Mendoza nació el 20 de abril de 1963 en la localidad de Presidencia Roque Sáenz Peña, la segunda localidad más poblada de la provincia del Chaco. Fue la cuarta de cinco hijos de Guillermo Mendoza, quien fuera ministro de la Suprema Corte provincial, y Tita Fernández. Se formó como kinesióloga en la Universidad Nacional del Nordeste (UNNE), donde inició su militancia en la Juventud Universitaria Peronista. Allí conoció a Jorge Capitanich, con quien se casó en 1990, y con quien tuvo dos hijas, Guillermina y Jorgelina.
La trayectoria política de la dirigente chaqueña se caracterizó por su compromiso con la salud pública y la defensa de los derechos sociales. Comenzó su actividad legislativa como diputada provincial, para luego desempeñar tareas en la Casa de la Provincia de Chaco en Buenos Aires. En 2007 fue designada ministra de Salud de la provincia, desde donde impulsó políticas de accesibilidad, como un programa de universalización de rampas y mejoras en la red sanitaria de espacios públicos. También participó en la regulación de la publicidad oficial y en la interacción con redes educativas y hospitalarias.

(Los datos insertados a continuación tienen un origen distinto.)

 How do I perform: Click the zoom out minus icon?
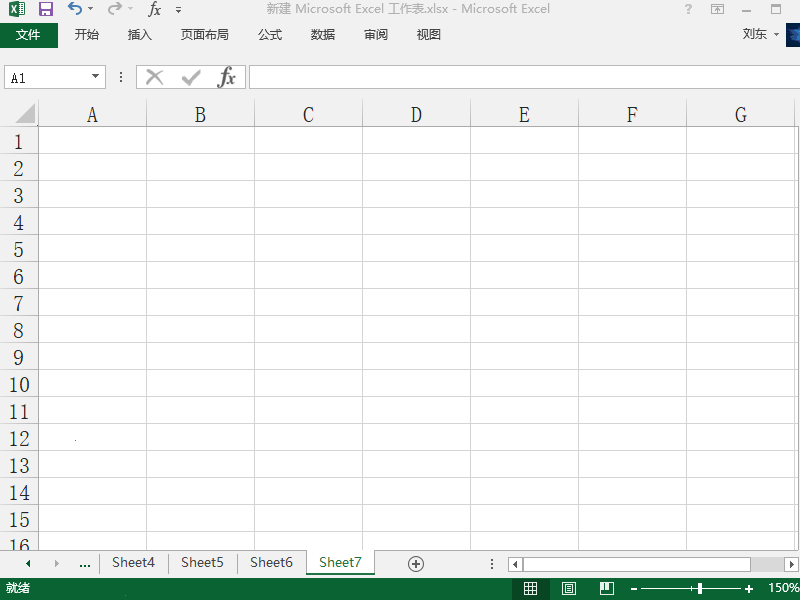coord(634,589)
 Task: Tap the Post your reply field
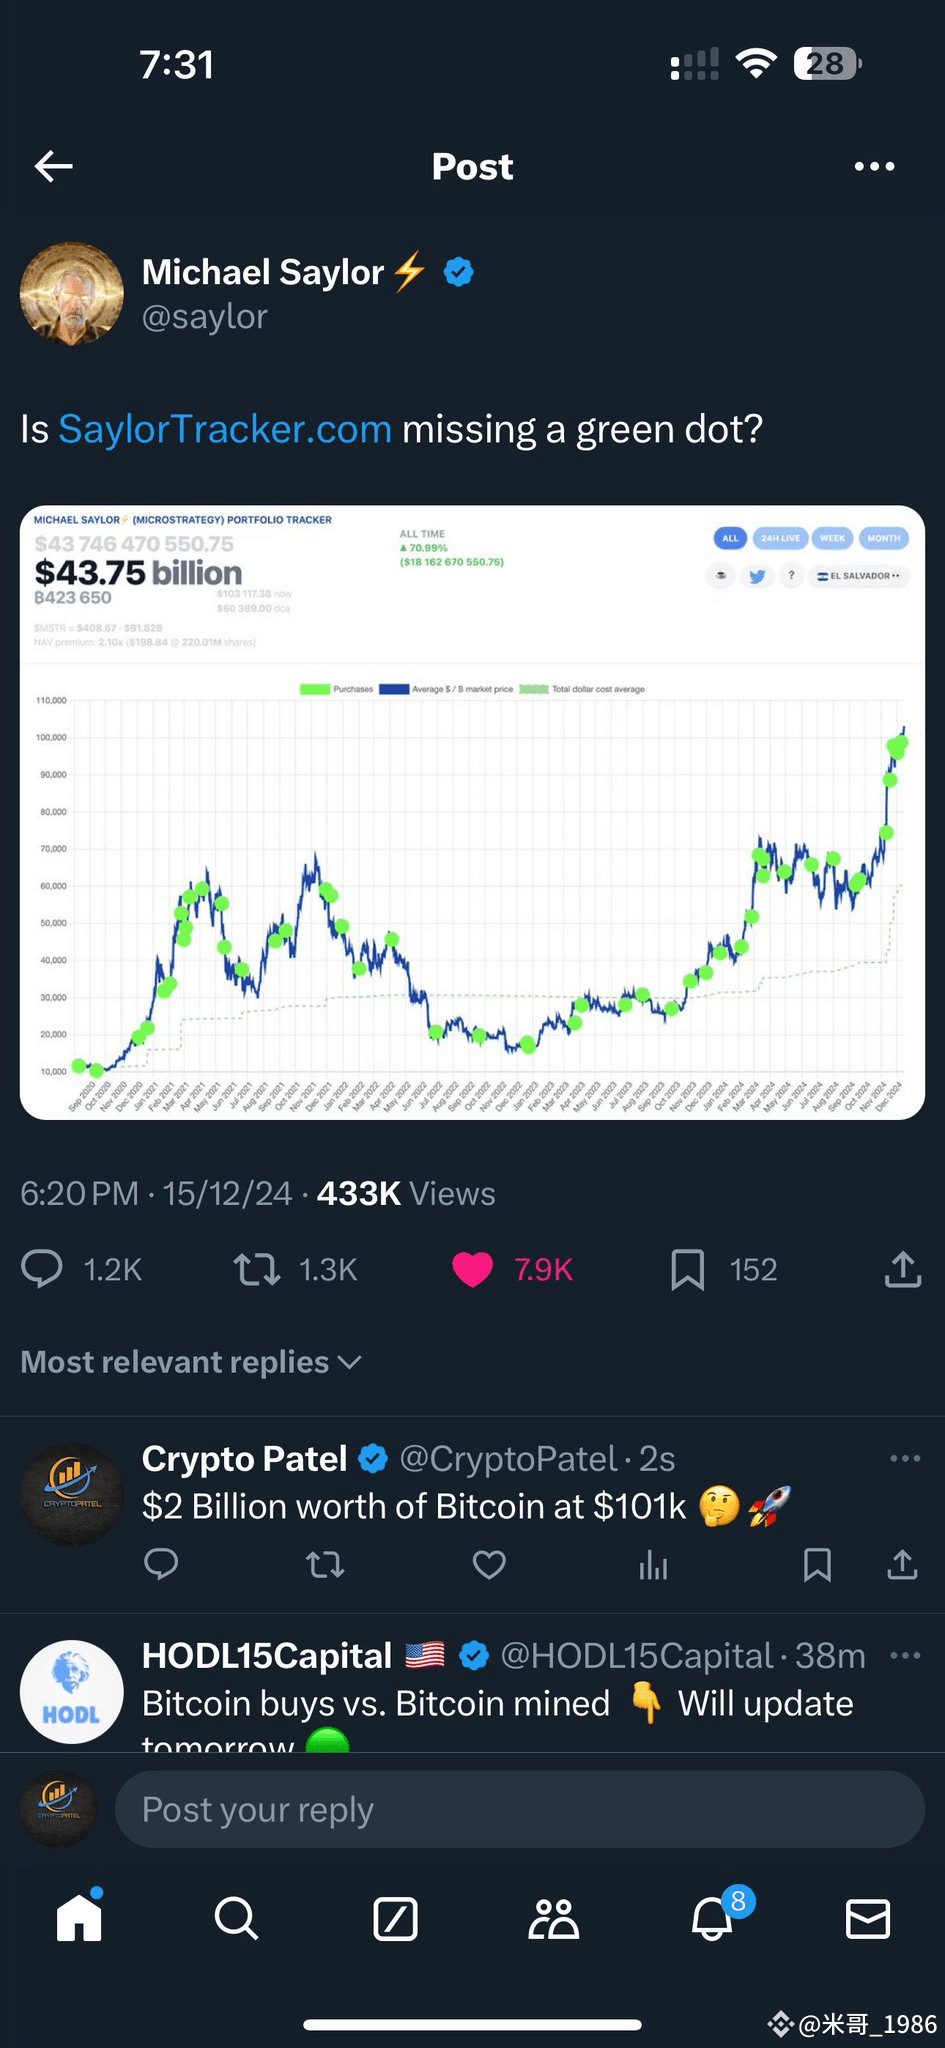point(519,1809)
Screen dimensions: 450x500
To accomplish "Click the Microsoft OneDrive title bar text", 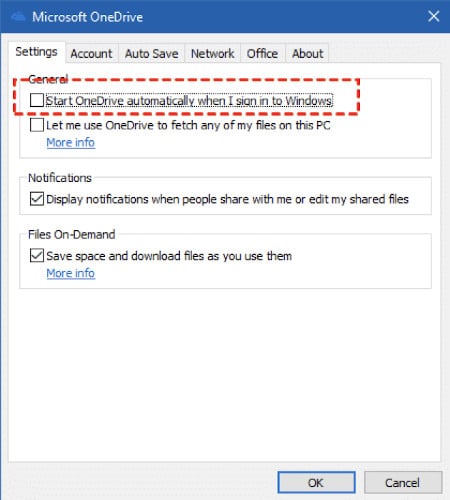I will [88, 17].
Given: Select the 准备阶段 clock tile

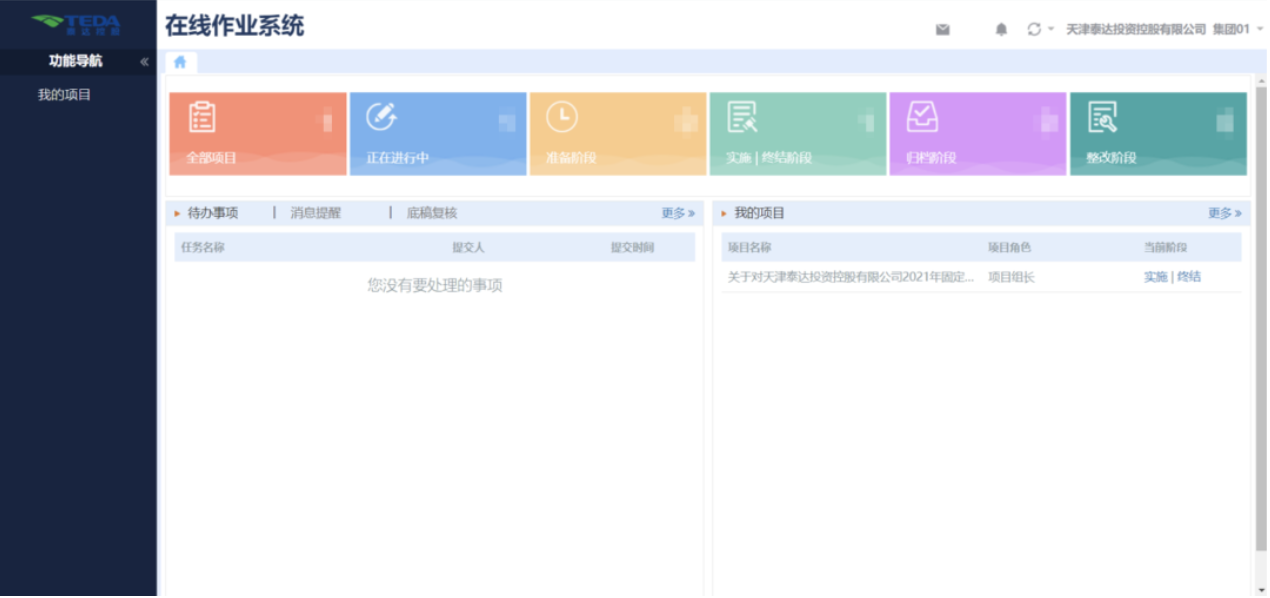Looking at the screenshot, I should click(618, 134).
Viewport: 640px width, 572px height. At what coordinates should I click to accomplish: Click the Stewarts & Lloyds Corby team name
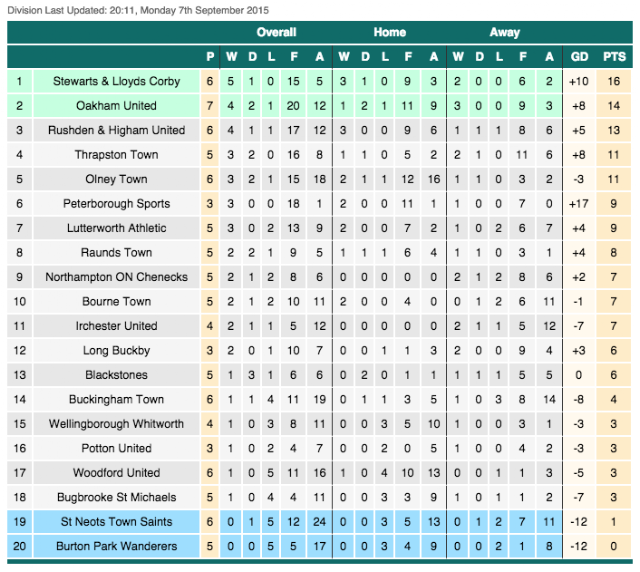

Ese mismo año resultó electa diputada nacional por el Frente para la Victoria (FpV), banca que renovó en 2013. En el Congreso impulsó iniciativas vinculadas con la seguridad y la protección de la infancia, como el proyecto de ley que habilitaba a las fuerzas de seguridad a infiltrarse en redes de pedofilia, incorporando la figura de “agente encubierto” a la Ley 26.388 de Delitos Informáticos. Según expresó en su momento, ese cambio “modificó el panorama legal, pero no le puso freno a la pedofilia”.

Entre sus propuestas legislativas también figuran proyectos para el reconocimiento de la labor docente, el acceso a menús aptos para celíacos en locales gastronómicos y la promoción de tarifas diferenciadas para centros culturales. Además, presentó una iniciativa para incorporar la figura de femicidio al Código Penal y trabajó en la reforma de la ley del Consejo de la Magistratura. Su gestión estuvo marcada por una agenda orientada a la inclusión y a la garantía de derechos para sectores vulnerables.
La influencia de Sandra Mendoza en la política chaqueña y nacional trascendió su rol institucional. Fue referente de espacios de mujeres y de la militancia peronista, y mantuvo una activa participación en la vida pública aun después de concluir su mandato legislativo. La dirigente compartió gran parte de su vida con Capitanich, uno de los principales exponentes del justicialismo en la provincia, aunque la pareja se separó en 2009.